Another door led to a panel on "Should Dean have let Sam die in the Stanford fire?"
We avoided the panels after that.
A guy wearing a copy of Sam's charcoal hoodie gave us a sheaf of papers and asked if we wanted to sit in on Chuck's panel in the evening. I told him we wanted nothing of the kind. The guy looked at me intently, mouth turned a little down at the corners, tiny line between his eyes –
When I realized what he was trying to do, I nearly laughed in his face. He was trying to puppy-dog me, Dean Winchester, the real and original Dean Winchester, into submission. And he wasn't even Sam!
Nice try, muttonhead.
Sam took the papers from me, thanked the guy (who looked like he was about to burst a blood vessel), and said, "We'd really love to attend Chuck's panel – I mean, who wouldn't? But we have this thing…" Eyes wide. Tiny pout. "I wish we could, I mean I hope he won't mind –"
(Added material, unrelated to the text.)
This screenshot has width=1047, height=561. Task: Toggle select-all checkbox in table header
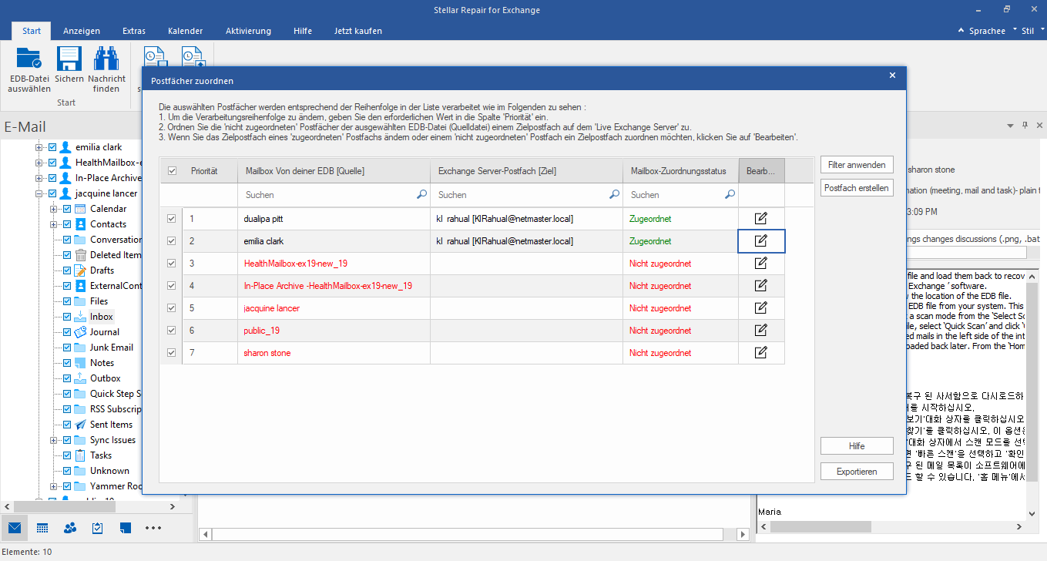172,171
The guy interrupted, assuring Sam that it was OK and Chuck would understand.
You see? That is how you do the eyes. Moron.
Sam threw away most of the papers without letting me see them. ("You don't want to know, Dean.") I was about to argue, but then I saw someone nearby waving one that said "Winchester History: Dean as an abusive older brother" and decided Sam was right. I didn't want to know.
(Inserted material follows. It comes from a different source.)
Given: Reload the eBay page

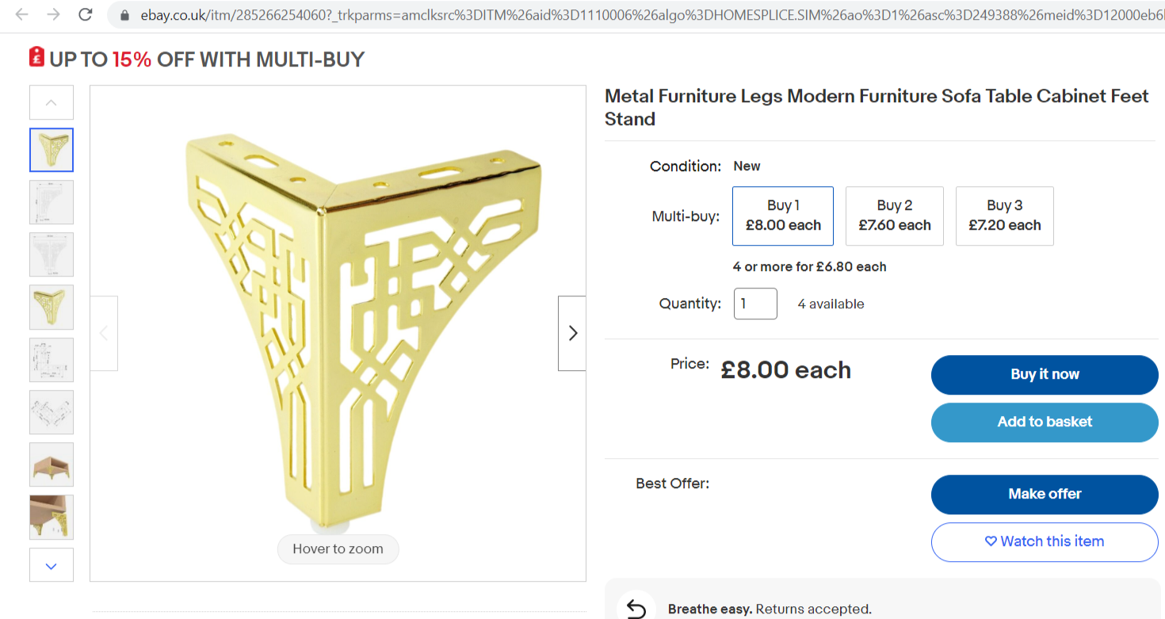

I looked at the one sheet Sam did thrust into my hands. It was a map of the convention centre. Most of the rooms were marked off for panel discussions – definitely not going near those, thank you very much, lunatics – but there seemed to be a courtyard kind of thing behind the main building where they had something listed as "General Interaction". That seemed like the place to go to find out what was going on.
Sam and I went out and split up to cover more ground. It was Sam's idea; I think he just wanted to avoid the embarrassment of standing next to me and having people think we were another pair of convention junkies all dressed up to go larking or whatever the hell it's called.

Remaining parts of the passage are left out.